[TASK DETAILS]
Could you write out the lines starting at the one containing "Given: Click the volume speaker icon" and ending at the one containing "Looking at the", with both of those included? Leave the pictures out of your copy.

[MATERIAL TO PROCESS]
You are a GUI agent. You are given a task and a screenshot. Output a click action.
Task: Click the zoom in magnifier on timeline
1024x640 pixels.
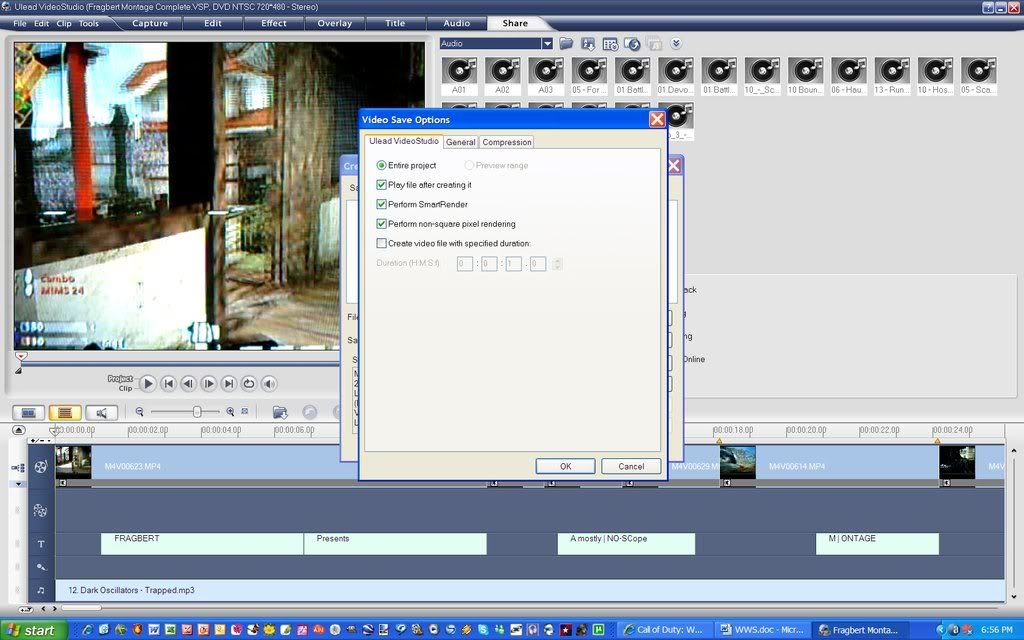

--

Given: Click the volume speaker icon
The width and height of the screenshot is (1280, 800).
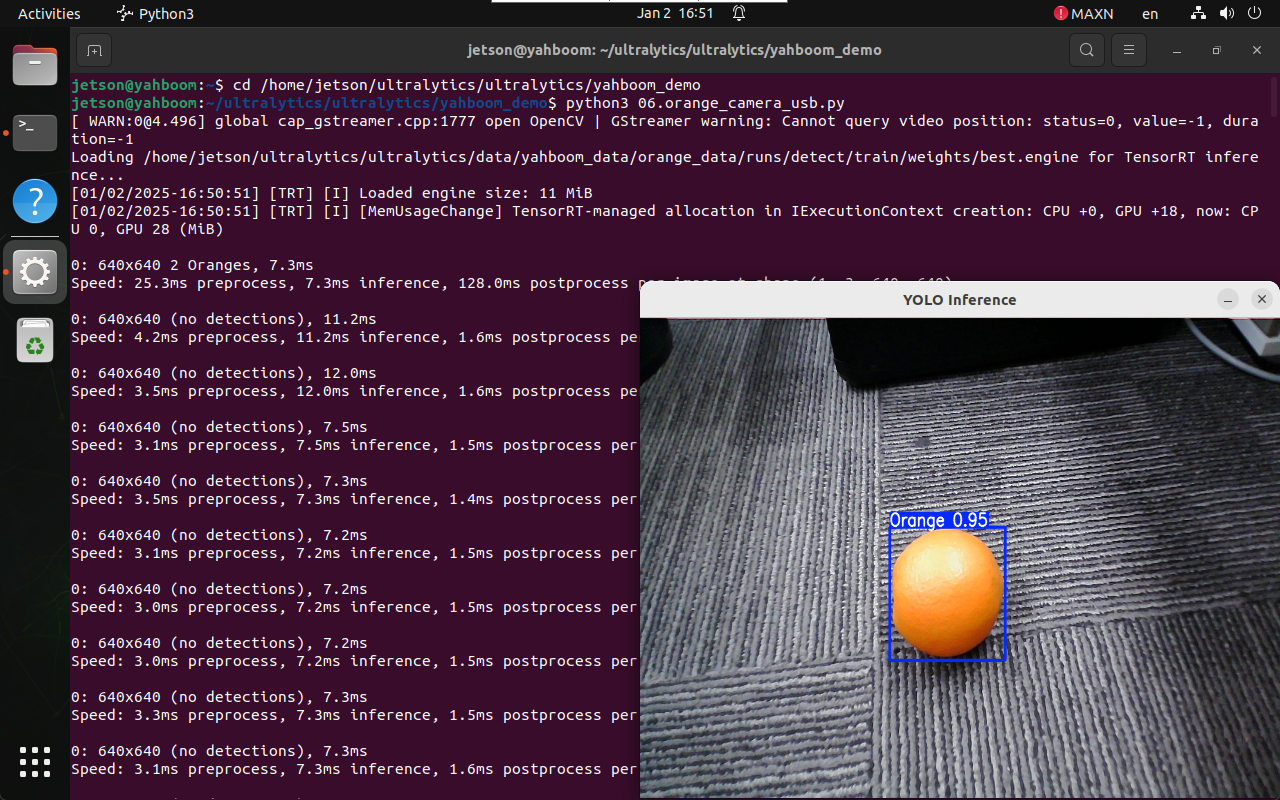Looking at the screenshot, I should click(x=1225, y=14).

[THE COMPLETED TASK]
Given: Click the volume speaker icon
The width and height of the screenshot is (1280, 800).
Looking at the screenshot, I should click(x=1225, y=14).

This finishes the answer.